──────── Material to process ────────
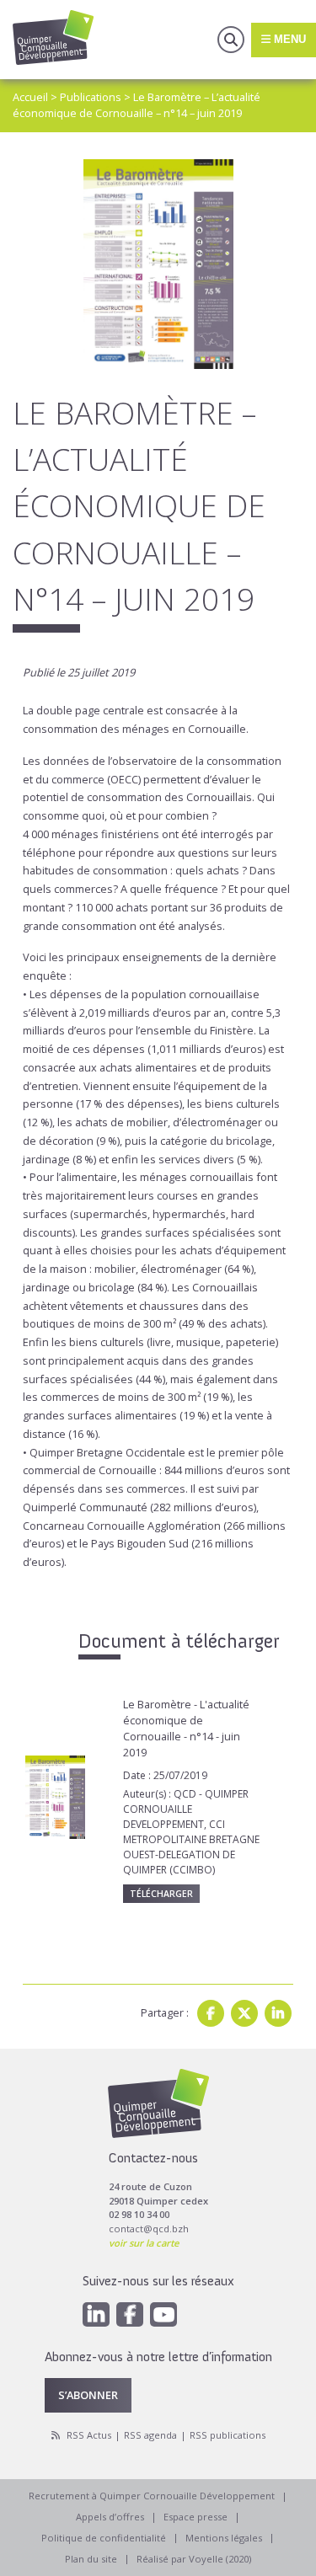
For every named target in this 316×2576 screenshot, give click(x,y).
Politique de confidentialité (103, 2537)
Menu (288, 39)
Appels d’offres (110, 2516)
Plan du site (91, 2558)
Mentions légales (223, 2537)
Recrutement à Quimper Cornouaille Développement (152, 2495)
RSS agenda (150, 2435)
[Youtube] (163, 2314)
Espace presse (195, 2516)
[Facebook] (210, 2013)
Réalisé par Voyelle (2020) (194, 2558)
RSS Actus (89, 2435)
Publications (90, 96)
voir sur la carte (144, 2243)
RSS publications (227, 2435)
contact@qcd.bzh (149, 2228)
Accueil (30, 96)
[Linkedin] (278, 2013)
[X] (244, 2013)
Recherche (230, 39)
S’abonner (88, 2394)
────────
● What the exercise asks
Please write out the lines that run from the one with "Plan du site (91, 2558)" to the end of the records, both included, exactly as they appear.

● Answer space
Plan du site (91, 2558)
Mentions légales (223, 2537)
Recrutement à Quimper Cornouaille Développement (152, 2495)
RSS agenda (150, 2435)
[Youtube] (163, 2314)
Espace presse (195, 2516)
[Facebook] (210, 2013)
Réalisé par Voyelle (2020) (194, 2558)
RSS Actus (89, 2435)
Publications (90, 96)
voir sur la carte (144, 2243)
RSS publications (227, 2435)
contact@qcd.bzh (149, 2228)
Accueil (30, 96)
[Linkedin] (278, 2013)
[X] (244, 2013)
Recherche (230, 39)
S’abonner (88, 2394)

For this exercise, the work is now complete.